Selasa, 30 Desember 2014

Kenapa Membuang Anak Bangsa Sendiri?

Sekitar tahun 1970-an, wilayah Vietnam, Laos dan Kamboja jatuh ke tangan kaum komunis. Demikian pula daerah perbatasan Thailand sudah dirasuki oleh pengaruh Khmer Merah di sekitar tahun 75-an. Sebagian mahasiswa di Thailand Timur pun telah bergabung bersama pemberontak komunis tersebut, masuk ke hutan dan gunung-gunung. Dunia Barat meramalkan bahwa Thailand sebentar lagi akan jatuh pula kepada kekuasaan Khmer Merah. Namun kenyataannya pada tahun 1980 peta komunis di Thailand bahkan sudah hilang sama sekali.

Apa yg dilakukan pemerintah Thailand pada waktu itu? Menghancurkan basis komunis dengan gaya DOM seperti di Aceh dan Papua? Ataukah melepaskan daerah "merah" itu seperti di TimTim?

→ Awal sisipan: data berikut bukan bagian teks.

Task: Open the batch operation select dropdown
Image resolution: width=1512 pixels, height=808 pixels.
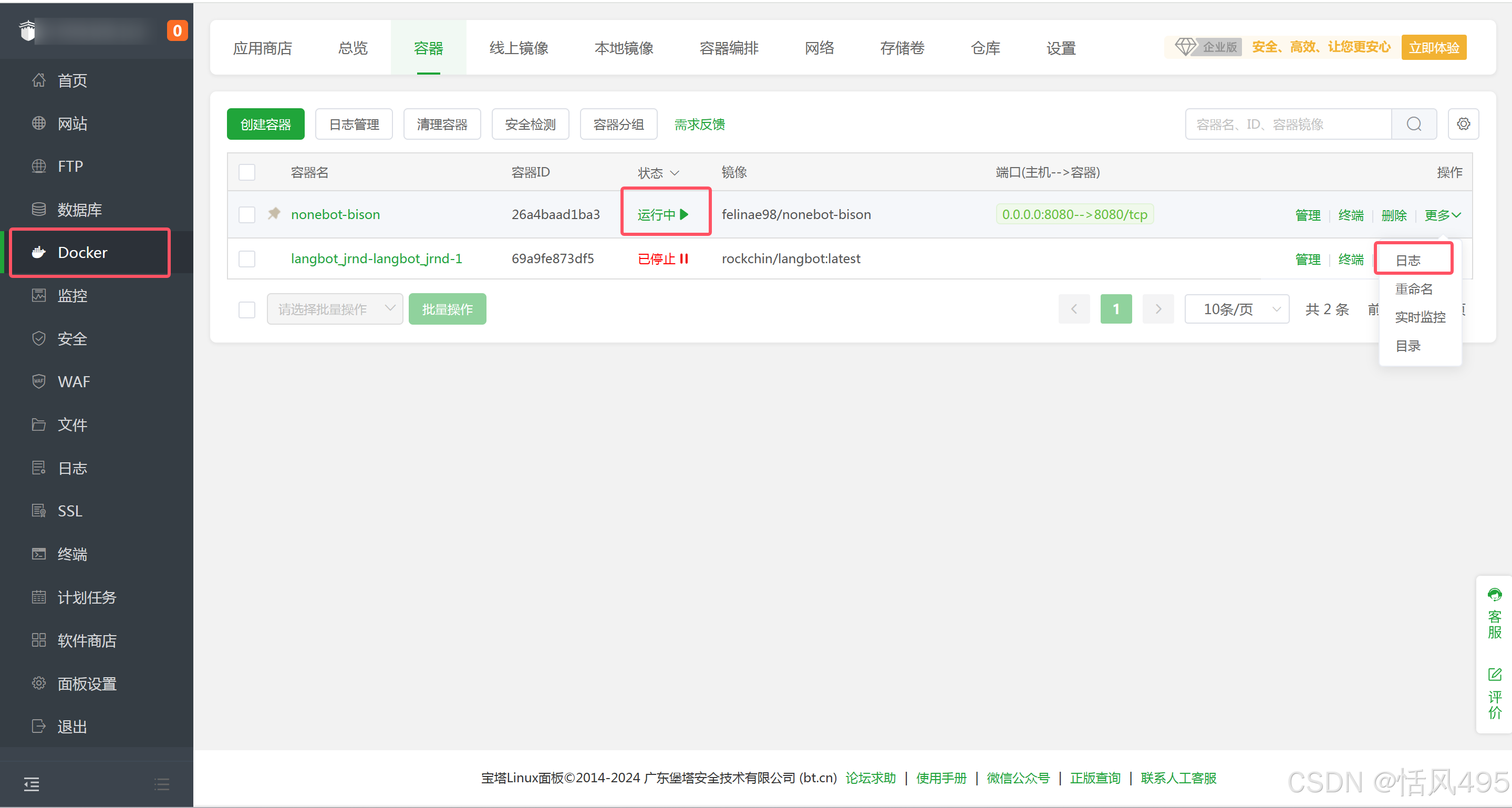Action: [335, 309]
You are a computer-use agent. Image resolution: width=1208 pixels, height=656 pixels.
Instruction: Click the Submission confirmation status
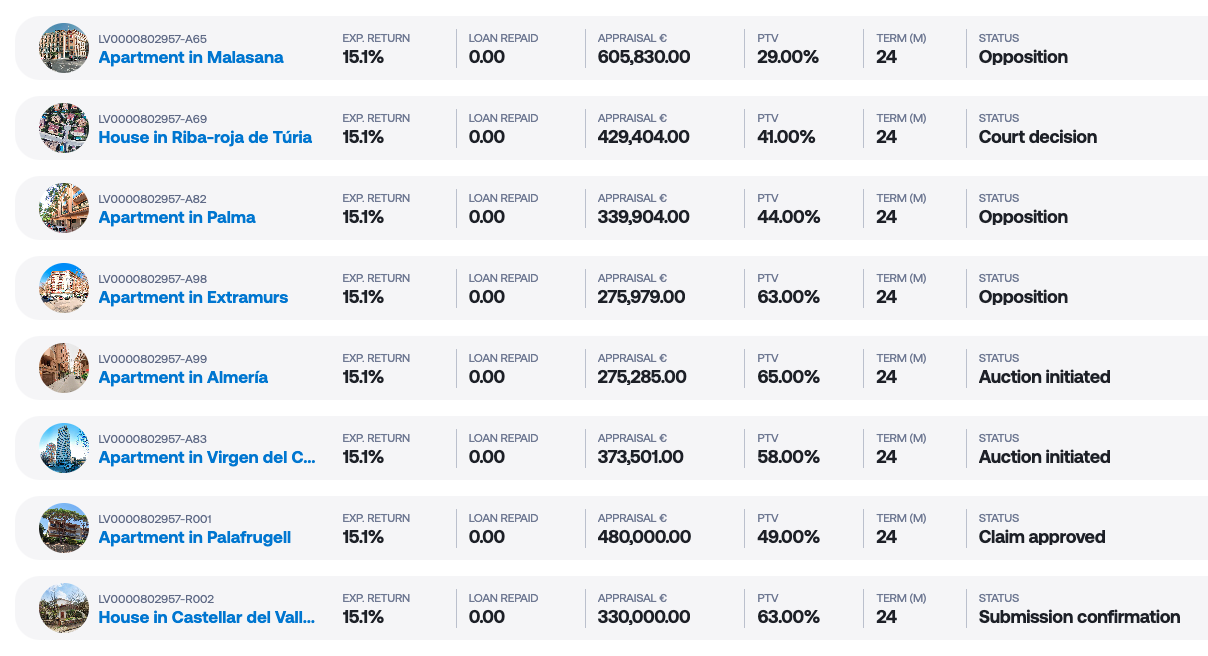tap(1080, 618)
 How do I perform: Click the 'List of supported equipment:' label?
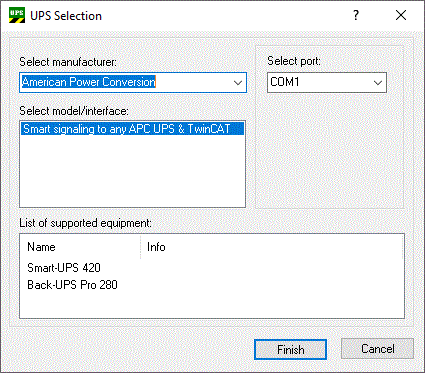85,223
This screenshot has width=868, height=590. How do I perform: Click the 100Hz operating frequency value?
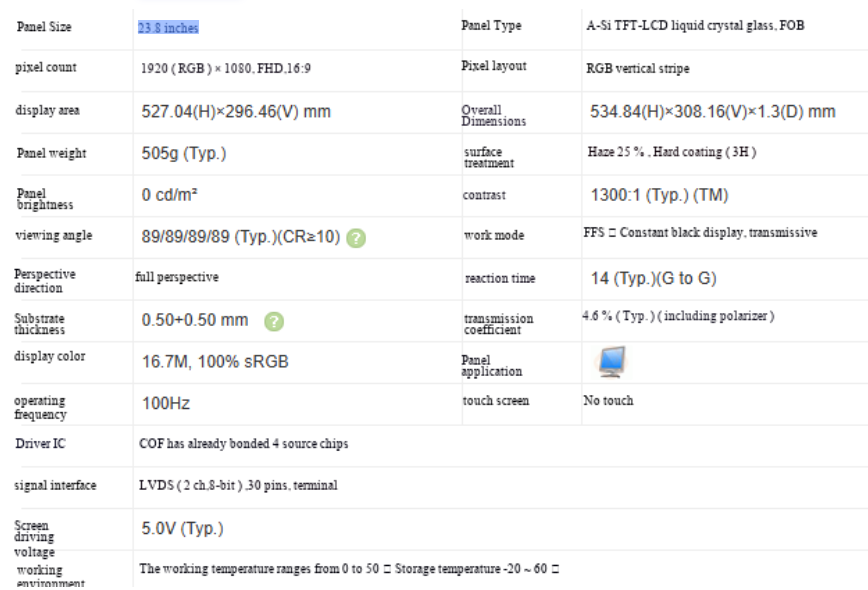(166, 403)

Ternyata meskipun banyak korban berjatuhan di kalangan militer Thailand yg bertugas di daerah "merah", sang Raja dan para jenderal Thailand telah menginstruksikan utk tidak menyerang markas kaum komunis, walaupun sudah tahu pasti pos-pos persembunyian mereka. Mereka hanya diminta berjaga dan melaporkan perkembangan wilayah itu ke pusat. Para tentara juga diminta utk mengampuni tanpa syarat setiap pemberontak yg telah meletakkan senjata dan kembali ke kampungnya.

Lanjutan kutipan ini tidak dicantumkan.